A 39-year-old successfully hacked the emails of students and staff at two Philadelphia-area colleges — and obtained their personally identifiable information — but cost him no cent in his failed tax return attempt, authorities say.
Timothy Spillane of Chester Springs pleaded guilty to “accessing a protected computer network without permission” in the incident, according to a Jan. 24 press release from the U.S. Attorney’s Office.
Authorities say Spillane hacked into the emails of about 25 college students and employees before obtaining identifying information, including W-2 tax forms and student financial information.
The defense attorney representing Spillane did not immediately respond to a request for a statement from McClatchy News.
With the information he obtained about his victims, Spillane then attempted to file fraudulent tax returns, according to the press release. Officials say he even admitted that he created emails, prepaid phones and bank accounts in the victims’ names so he could get tax refunds.

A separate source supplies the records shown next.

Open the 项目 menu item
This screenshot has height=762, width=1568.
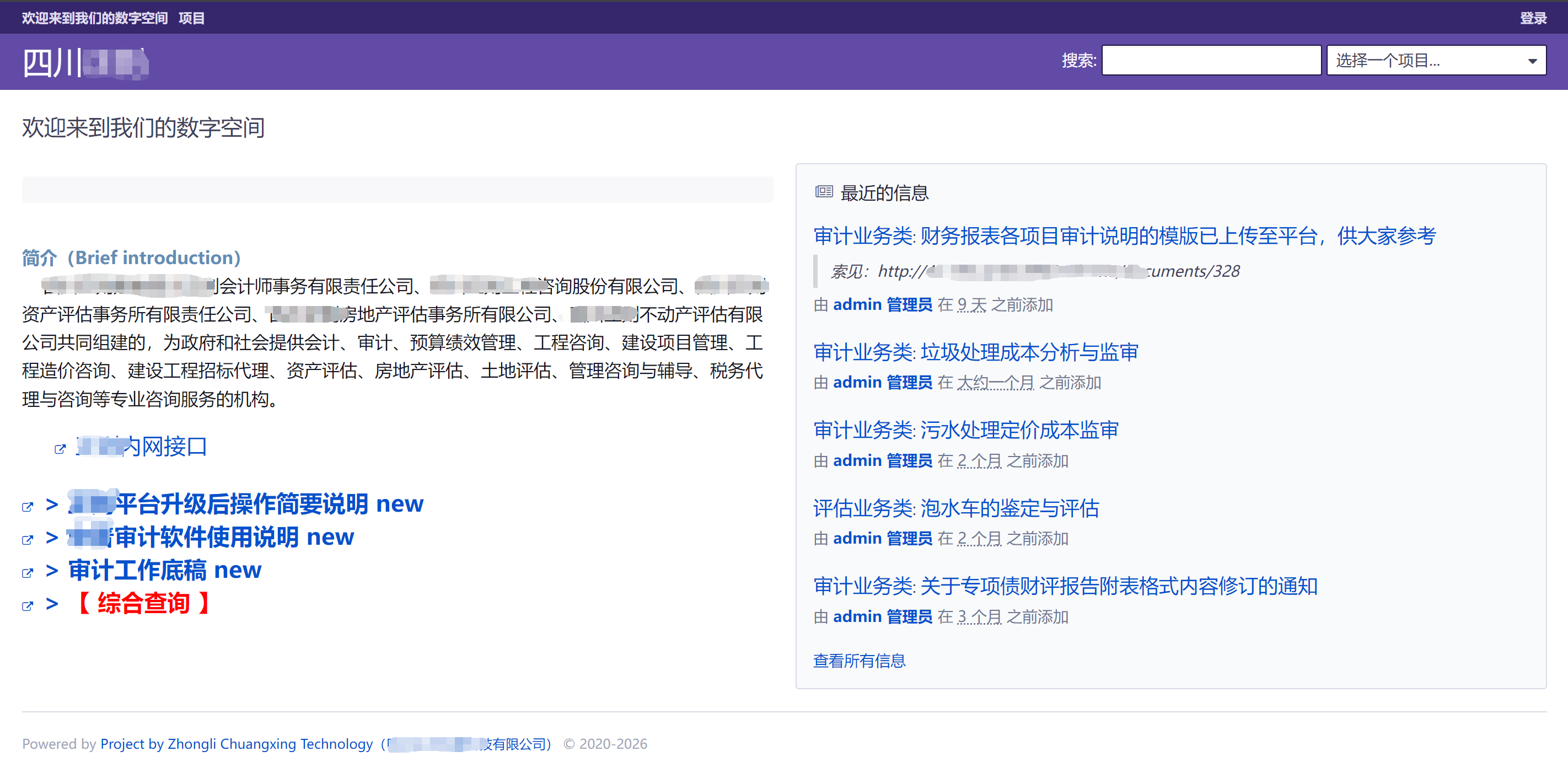(x=192, y=18)
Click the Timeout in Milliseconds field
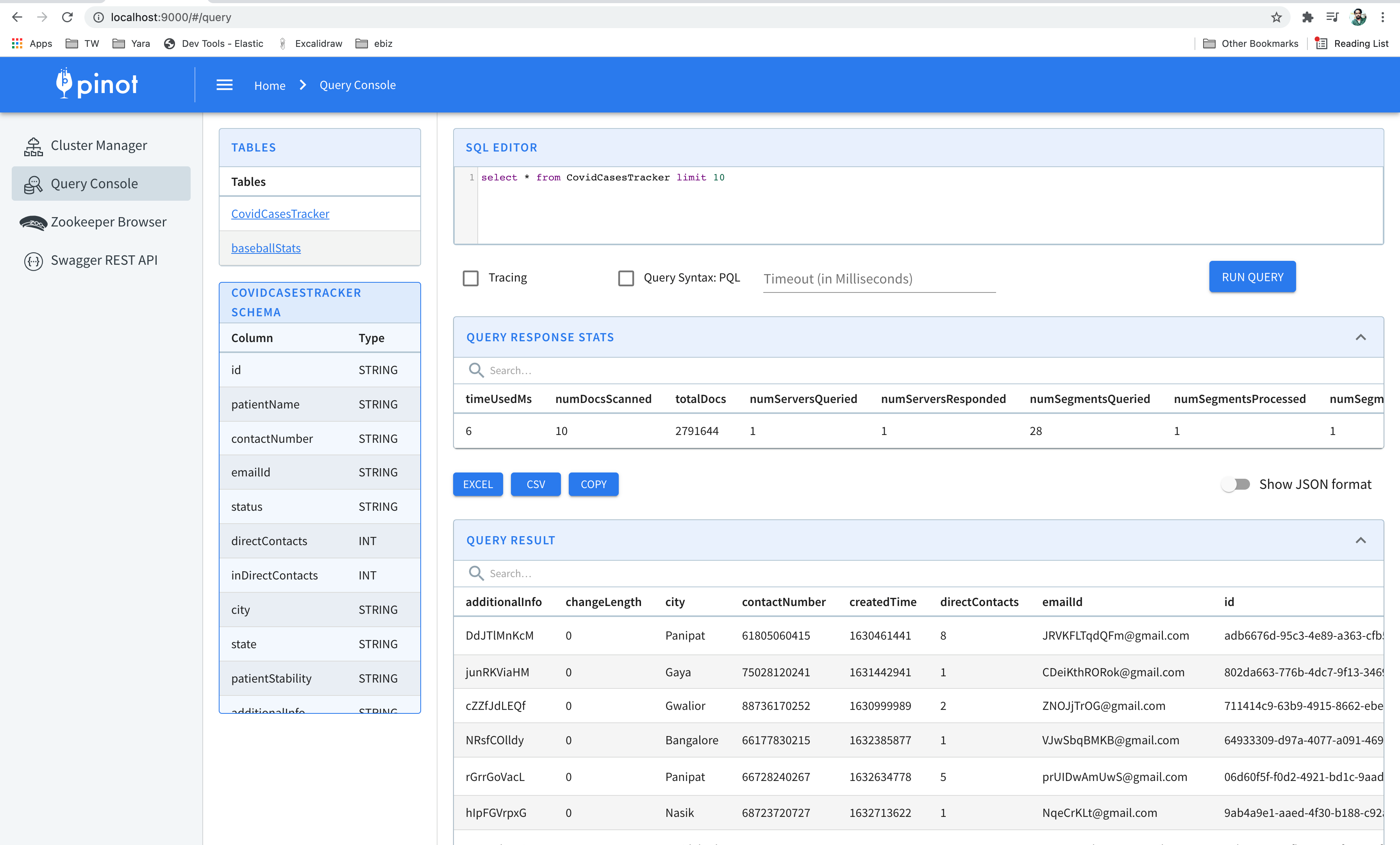The width and height of the screenshot is (1400, 845). click(879, 279)

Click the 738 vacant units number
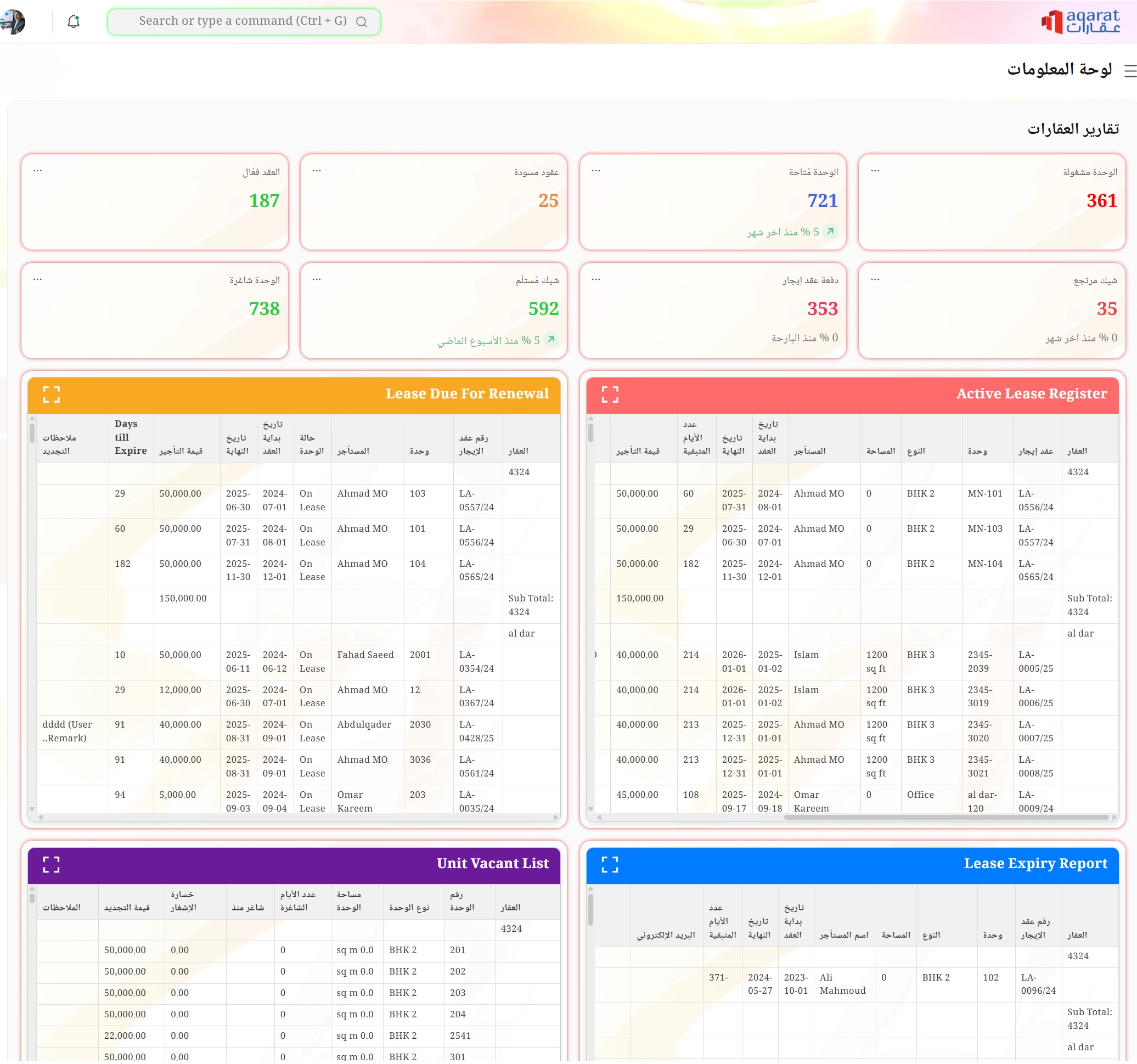click(x=264, y=309)
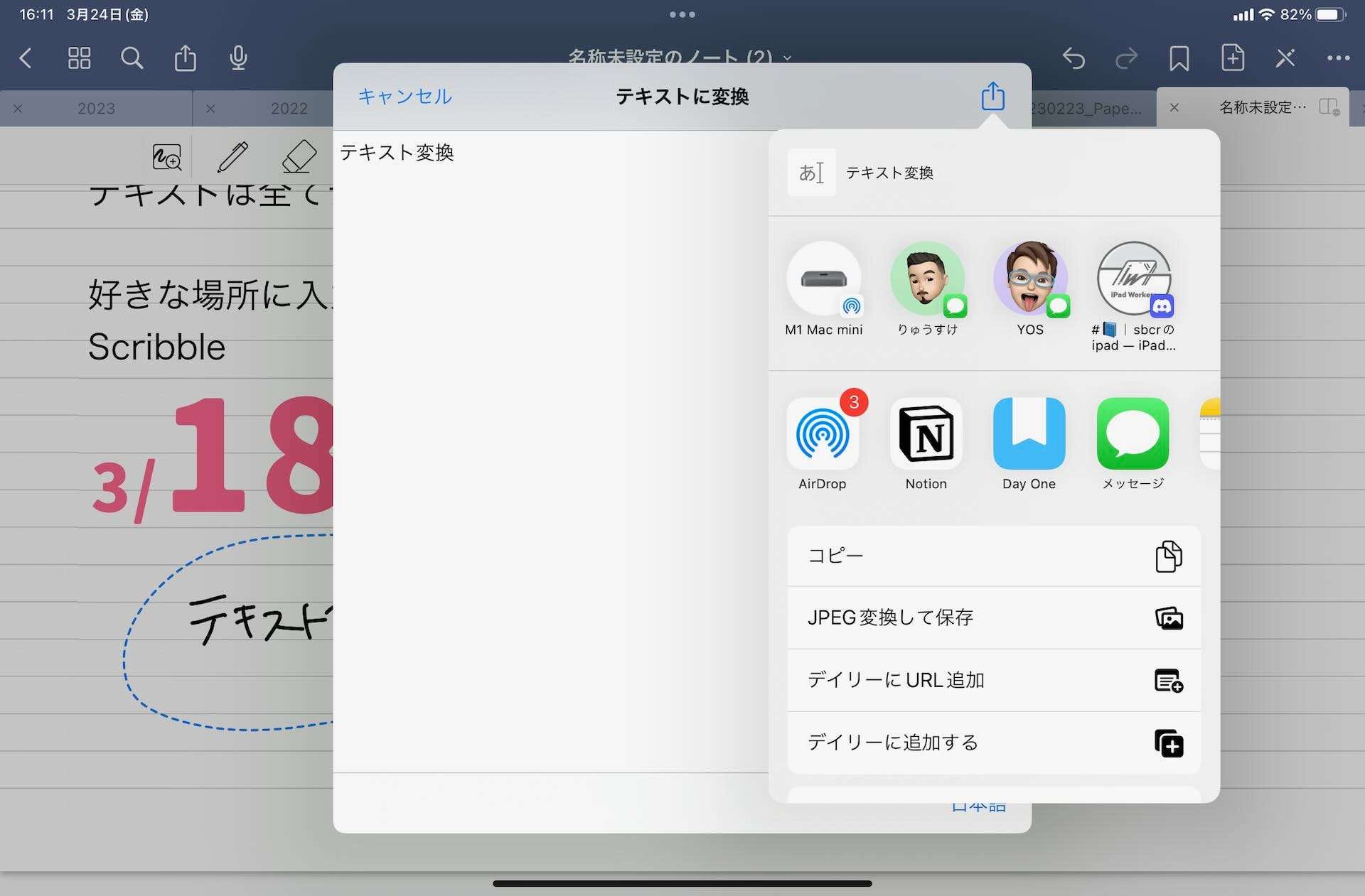The image size is (1365, 896).
Task: Tap the undo arrow
Action: coord(1074,58)
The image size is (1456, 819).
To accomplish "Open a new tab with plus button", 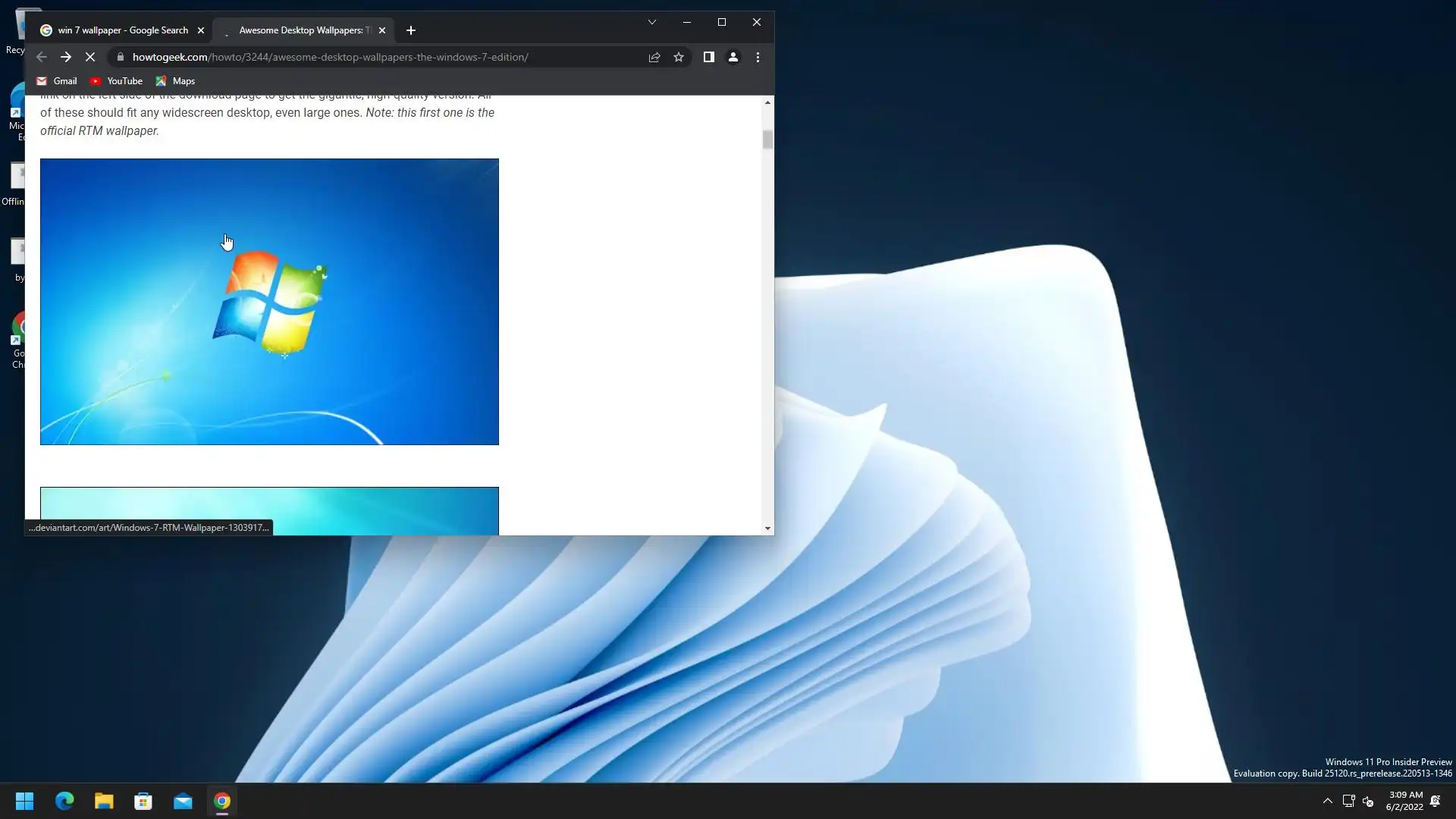I will coord(411,30).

But, authorities say Spillane’s plan was thwarted because he could not accurately estimate the victims’ adjusted gross income in the previous year.
“A large number of Americans transact almost all of their business online, which means that the information they store digitally can be at risk,” said US attorney Jennifer Arbeiter-Williams. “Potential thieves like this defendant demonstrate how quickly and easily personal information can be hacked.
“However, this case also demonstrates how quickly our office and our law enforcement partners have responded,” she continued. “It was just a matter of weeks between the FBI receiving a tip and the day they knocked on the defendant’s door to carry out a search warrant, stopping him in his tracks.”